If the null hypothesis in failed to be rejected, this test may provide evidence that the series is non-stationary.

KPSS test

from statsmodels.tsa.stattools import kpss

def kpss_test(timeseries):
    print("KPSS Test:")
    print("\tNull hypothesis: The process is trend stationary.\n"
          "\tAlternate Hypothesis: The series has a unit root (series is not stationary).\n")
    kpsstest = kpss(timeseries, regression="c", nlags="auto")
    kpss_output = pd.Series(
        kpsstest[0:3], index=["Test Statistic", "p-value", "Lags Used"]
    )
    for key, value in kpsstest[3].items():
        kpss_output["Critical Value (%s)" % key] = value

    print("Results of KPSS Test:")
    print(kpss_output)

    if kpss_output.loc['p-value'] < (0.05 - 0.005):
        print(f'\np-value = {kpss_output.loc["p-value"]:.4f} < 0.05, reject null, series has unit root, non-stationary.')
    elif kpss_output.loc['p-value'] > (0.05 + 0.005):
        print(f'\np-value = {kpss_output.loc["p-value"]:.4f} > 0.05, cannot reject null, series has no unit root, trend stationary.')
    else:
        print(f'\np-value = {kpss_output.loc["p-value"]:.4f} close to 0.05, critical values is used.')
        if kpss_output["Test Statistic"] < kpss_output["Critical Value (%5)"]:
            print(f'\nTest Statistic ({kpss_output["Test Statistic"]:.4f}) < Critical Value (5%) ({kpss_output["Critical Value (%5)"]}), '
                  f'reject null, series has unit root, non-stationary.')
        else:
            print(f'\nTest Statistic ({kpss_output["Test Statistic"]:.4f}) >= Critical Value (5%) ({kpss_output["Critical Value (%5)"]}), '
                  f'cannot reject null, series has no unit root, trend stationary.')
KPSS is another test for checking the stationarity of a time series.
The null and alternate hypothesis for the KPSS test are opposite that of the ADF test:

Null Hypothesis: The process is trend stationary.
Alternate Hypothesis: The series has a unit root (series is not stationary).

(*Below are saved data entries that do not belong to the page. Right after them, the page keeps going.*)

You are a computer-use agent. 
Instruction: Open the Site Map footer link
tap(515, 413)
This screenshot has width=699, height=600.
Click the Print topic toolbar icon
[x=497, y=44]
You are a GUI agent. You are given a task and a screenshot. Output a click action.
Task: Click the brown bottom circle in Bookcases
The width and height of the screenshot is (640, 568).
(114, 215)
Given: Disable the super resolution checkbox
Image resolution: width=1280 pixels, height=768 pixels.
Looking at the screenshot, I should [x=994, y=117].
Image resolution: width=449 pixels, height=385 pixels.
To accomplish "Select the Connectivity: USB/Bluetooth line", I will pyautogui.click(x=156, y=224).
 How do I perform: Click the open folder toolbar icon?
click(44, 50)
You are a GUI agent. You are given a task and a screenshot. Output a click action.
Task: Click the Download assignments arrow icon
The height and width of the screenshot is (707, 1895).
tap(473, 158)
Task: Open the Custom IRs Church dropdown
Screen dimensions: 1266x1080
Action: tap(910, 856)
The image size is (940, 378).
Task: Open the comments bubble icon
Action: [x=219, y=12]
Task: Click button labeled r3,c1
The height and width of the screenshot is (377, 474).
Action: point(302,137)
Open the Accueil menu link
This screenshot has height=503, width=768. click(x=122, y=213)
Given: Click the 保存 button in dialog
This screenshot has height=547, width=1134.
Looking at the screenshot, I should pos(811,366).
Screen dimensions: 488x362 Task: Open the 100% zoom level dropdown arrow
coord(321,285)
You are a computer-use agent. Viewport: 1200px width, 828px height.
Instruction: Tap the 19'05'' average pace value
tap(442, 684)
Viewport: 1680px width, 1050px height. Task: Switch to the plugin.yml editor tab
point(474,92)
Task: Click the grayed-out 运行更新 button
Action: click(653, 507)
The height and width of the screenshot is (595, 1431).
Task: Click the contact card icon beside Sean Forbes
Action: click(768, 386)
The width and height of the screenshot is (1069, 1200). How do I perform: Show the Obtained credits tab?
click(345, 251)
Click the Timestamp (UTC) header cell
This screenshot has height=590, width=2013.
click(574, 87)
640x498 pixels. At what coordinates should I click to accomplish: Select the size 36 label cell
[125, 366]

Firstly consider the p-value, if the p-value > 0.05, cannot reject the null, series is stationary.
If the p-value is close to significant, then the critical values should be used to judge whether to reject the null:

If the test statistic > critical value (5%), then cannot reject the null, series is stationary.


Notes of stationary test

It is always better to apply both the tests, so that it can be ensured that the series is truly stationary.
Possible outcomes of applying these stationary tests are as follows:

Case 1: Both tests conclude that the series is not stationary

The series is not stationary.


Case 2: Both tests conclude that the series is stationary

The series is stationary.


Case 3: KPSS indicates stationarity and ADF indicates non-stationarity

The series is trend stationary.
Trend needs to be removed to make series strict stationary.
The detrended series is checked for stationarity.


Case 4: KPSS indicates non-stationarity and ADF indicates stationarity

The series is difference stationary.
Differencing is to be used to make series stationary.
The differenced series is checked for stationarity.